We shall succeed in our mission when our graduates are prepared for careers of their choice and lives of fulfillment, service and accomplishment."
This is not exactly a tightly constricting mission. The First Year Seminar is meant “to reflect the mission of the college: Integrated Knowledge, Lifelong Skills, Enduring Values and Gateway Experiences.” To this end, students this fall had choices that included: “Do Doctors Eat Brains?” (“This course will examine contemporary issues related to health and society.”); “Iraq: Withdrawal or Occupation?” (Updated from last year’s title, “Iraq: Quagmire or Opportunity?”); “Guess Where We’re Going for Dinner?” (“Note: this course is less about food and more about making the guesswork thoughtful and intentional.”); and “Harry Potter: Becoming Human—Good, Evil, and Moral Choice.”
The charitable assumption is that these are mostly good courses with goofy titles chosen to attract immature students. The hitch, however, is that as Ms. Helman’s experience demonstrates, the students sometimes seem to possess more maturity than the teachers. I suspect a good many Carroll University students could do without a freshman seminar walking down Abbey Road again to the tunes of professors Grimshaw’s and Roberts’ class, “The Beatles.”
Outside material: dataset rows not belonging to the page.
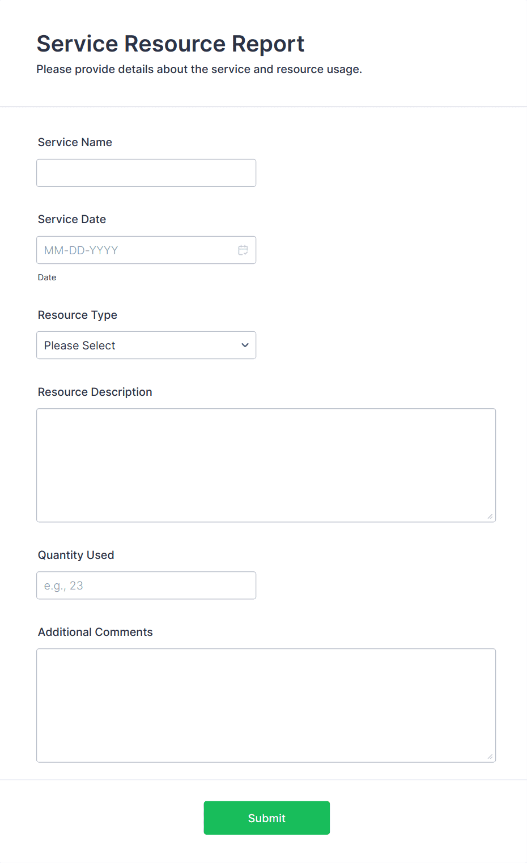Click the Quantity Used input showing e.g., 23
Screen dimensions: 527x863
click(146, 585)
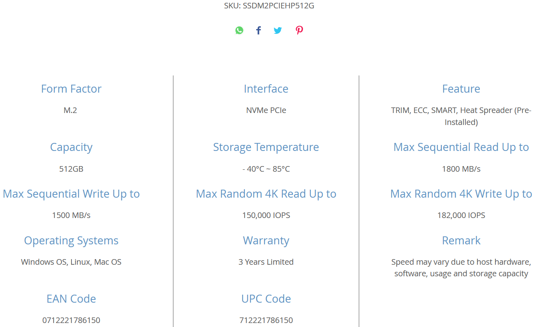Share product on Facebook icon

tap(259, 30)
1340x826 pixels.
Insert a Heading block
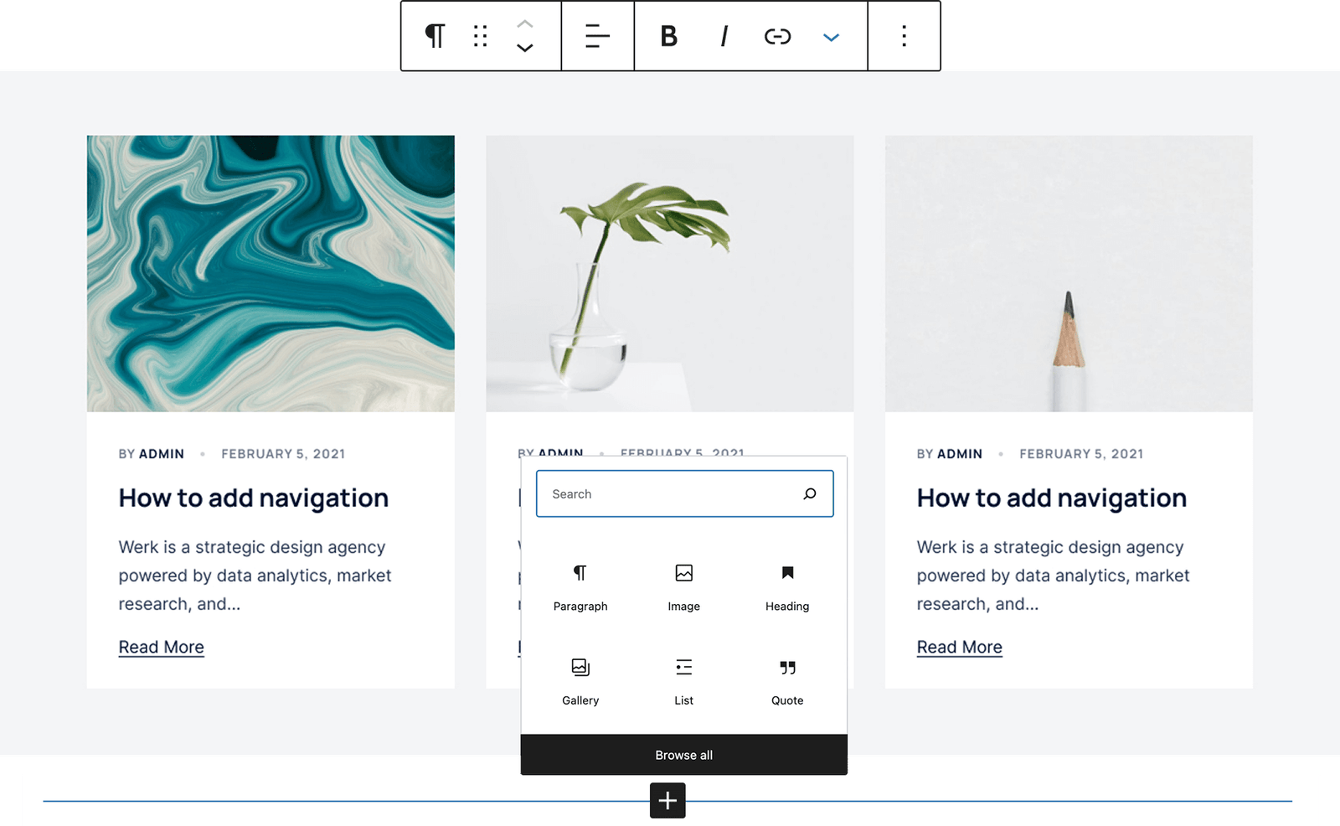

Some of the seminars have a New Age ethos. Students can study “Peacemaking through Active Non-Violence,” “Sleep from A to Zzzzz,” and “Creating Your Life Story.” Last year Professor W. Bauer offered, “Courage to Be,” which was rooted in the observation that “we all wish to be authentically empowered.” The course offered freshmen not busy learning how to raise a fist and lend a hand, the opportunity “to discover how you face the things that really float or rock your boat.”
We know the answer. Osage oranges float. Make your boat out of osage oranges.
Ms. Helman wasn’t the first and won’t be the last graduate student to discover that undergraduate students don’t always share a teacher’s enthusiasms. Her story is arresting in that she is so relaxed in admitting her political agenda and so frankly disappointed to find her students turned off by her brand of activism. For our part, we are heartened to see that her students demonstrated some calm independence faced with a professor who was truly eager to recruit them to her causes.